Parco Alhambra, la “casa” del rugby si rinnova. Cus Milano: «Apriamo a scuole, giovani e famiglie»

Il campo da rugby del centro sportivo di via Pacinotti, a Rovagnasco

Approvato il progetto di riqualificazione del centro sportivo. «Rovagnasco sarà il cuore del nostro Club, porteremo qui l’attività delle giovanili», dice il dg Massimo Tarocco. Fine lavori entro la primavera

Una “casa” del rugby e dello sport aperta alla città, alle famiglie e alle scuole. Con strutture rinnovate e attività per tutti, non soltanto con la “palla ovale”. È il piano di Cus Milano Rugby, che ha messo nero su bianco un investimento da 350mila euro per la riqualificazione del centro sportivo Alhambra di Rovagnasco. L’associazione, nome storico dello sport milanese, nel 2019 ha vinto la gara confermandosi alla gestione dell’impianto comunale tra Rovagnasco e zona industriale Marconi dove è presente già da diversi anni. Una concessione – prorogata dal Comune fino al 2028 a fronte della sospensione delle attività dovuta all’emergenza Covid – che prevede anche e soprattutto la ristrutturazione e il rilancio del complesso, ormai obsoleto e da tempo alle prese con varie problematiche di degrado. L’impegno si è concretizzato nei giorni scorsi, con il via libera dell’amministrazione comunale al progetto presentato da Cus Milano Rugby, che prevede diversi interventi sia sugli edifici (spogliatoi, magazzino e altre aree coperte) sia sul campo e sugli spazi verdi inseriti nella cornice del parco Alhambra da cui prende il nome il centro sportivo.

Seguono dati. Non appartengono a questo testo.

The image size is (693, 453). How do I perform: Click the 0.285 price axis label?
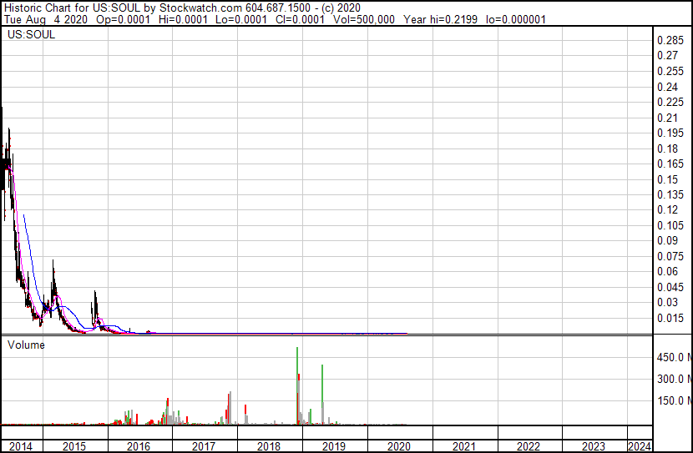[670, 41]
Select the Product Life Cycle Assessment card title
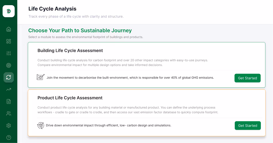The width and height of the screenshot is (273, 143). click(70, 98)
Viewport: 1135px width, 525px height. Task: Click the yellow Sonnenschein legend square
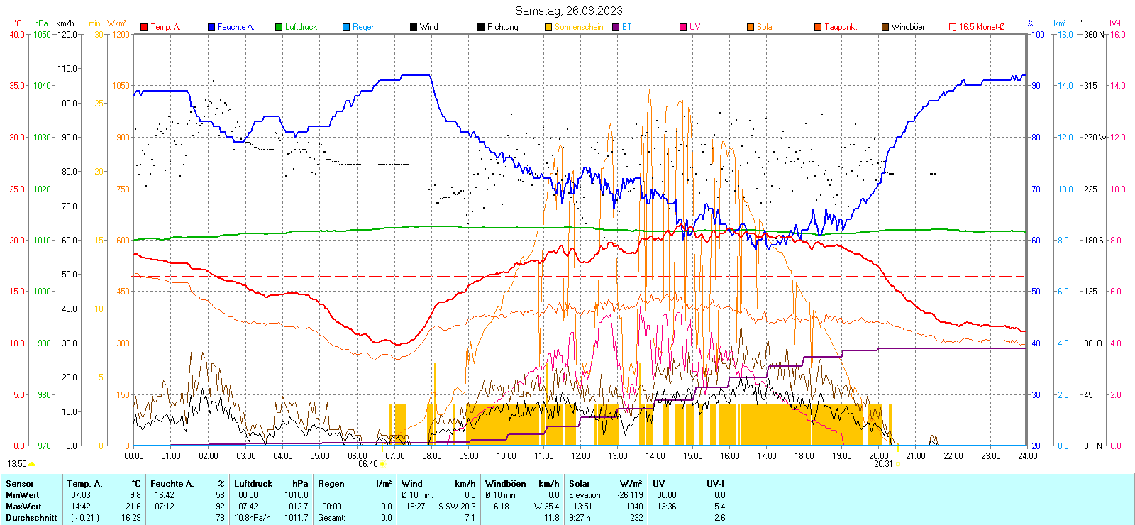[548, 27]
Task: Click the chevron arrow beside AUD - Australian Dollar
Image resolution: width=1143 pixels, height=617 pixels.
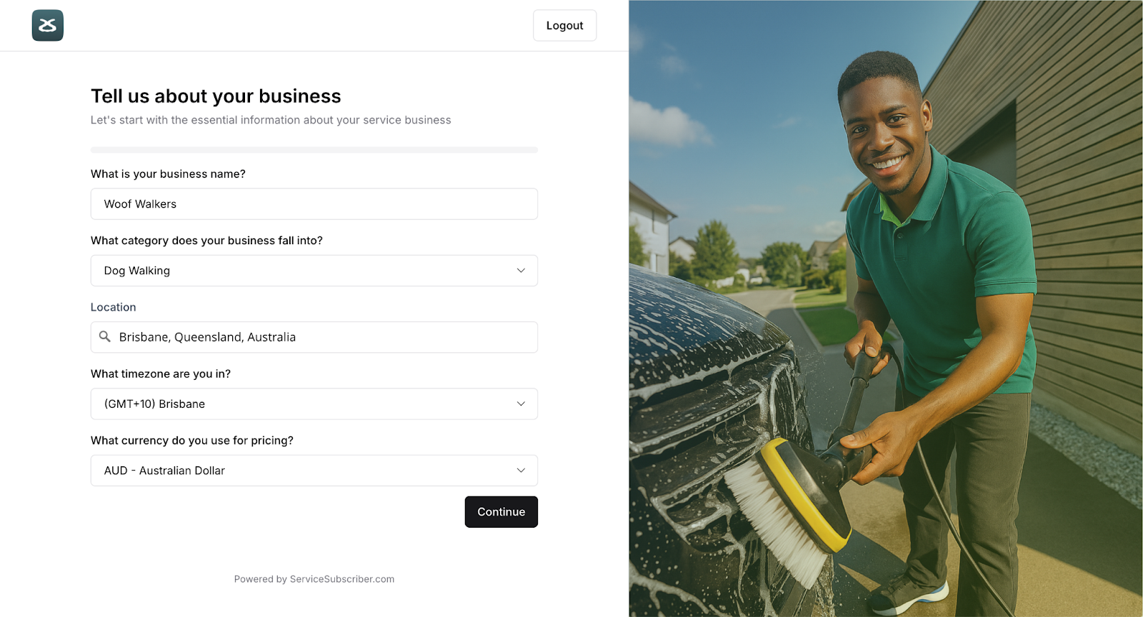Action: (x=521, y=471)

«Speriamo di far rimbalzare la prima palla entro la primavera», mette a referto Massimo Tarocco, direttore generale di Cus Milano Rugby, segratese così come il capo dell’area tecnica, l’ex nazionale argentino Leandro Lobrauco. «Non si tratta di dare una mano di vernice, ma di sistemare e mettere a norma una struttura molto datata secondo i protocolli di Coni e Federazione italiana rugby – spiega – Rovagnasco diventerà il cuore del nostro Club, dove porteremo le attività della scuola rugby e le nostre giovanili, la filiera più importante per noi». Tra gli interventi previsti, che dovrebbero partire a breve, la ristrutturazione di spogliatoi e impiantistica, il rifacimento del rettangolo di gioco in erba vera con un nuovo impianto di irrigazione, l’installazione di illuminazione a led, la riqualificazione delle aree verdi all’interno del centro sportivo, la costruzione di una nuova tribuna in sostituzione dell’attuale in ferro. «Sono strutture pensate molti anni fa per il calcio, con ambienti non adatti alle esigenze moderne – continua Tarocco – ma ci sono molte potenzialità a partire dalla posizione dell’Alhambra all’interno di un parco che sarà in futuro collegato agli altri quartieri di Segrate con il ponte verde ciclopedonale di collegamento con il Centroparco».

Un piano di cantieri corposo, insomma, con l’obiettivo di ripartire dopo uno stop che di fatto dura dall’inizio della pandemia. «Sì – conferma il dg – il Covid è stato un colpo duro per tutto il mondo dello sport e anche per noi, con un calo del numero di tesserati che riprende ma lentamente nonostante gli sforzi. Vogliamo che ragazze e ragazzi tornino a fare sport, non necessariamente il rugby: per questo intendiamo attivare sinergie sul territorio a partire dalla scuole che coinvolgeremo per creare momenti di attività fisica all’aria aperta in collaborazione con i nostri tecnici, sfruttando anche la posizione centrale della struttura che sarà facilmente raggiungibile anche a piedi o in bicicletta, per far scoprire ai ragazzi attività come il touch rugby, un gioco adatto davvero a tutti perché privo di scontri fisici».

«Plaudiamo a questa nuova progettazione e assicuriamo la nostra massima attenzione rispetto al cronoprogramma esecutivo  – commenta Barbara Bianco, assessore allo Sport – il rugby è una grande realtà a Segrate, prepara i nostri giovani non solo dal punto di vista fisico ma li educa alla disciplina, al fair play, al concetto di lavoro di squadra: confidiamo in una realtà rinnovata che possa accogliere ancora più adesioni in un contesto idoneo e piacevole».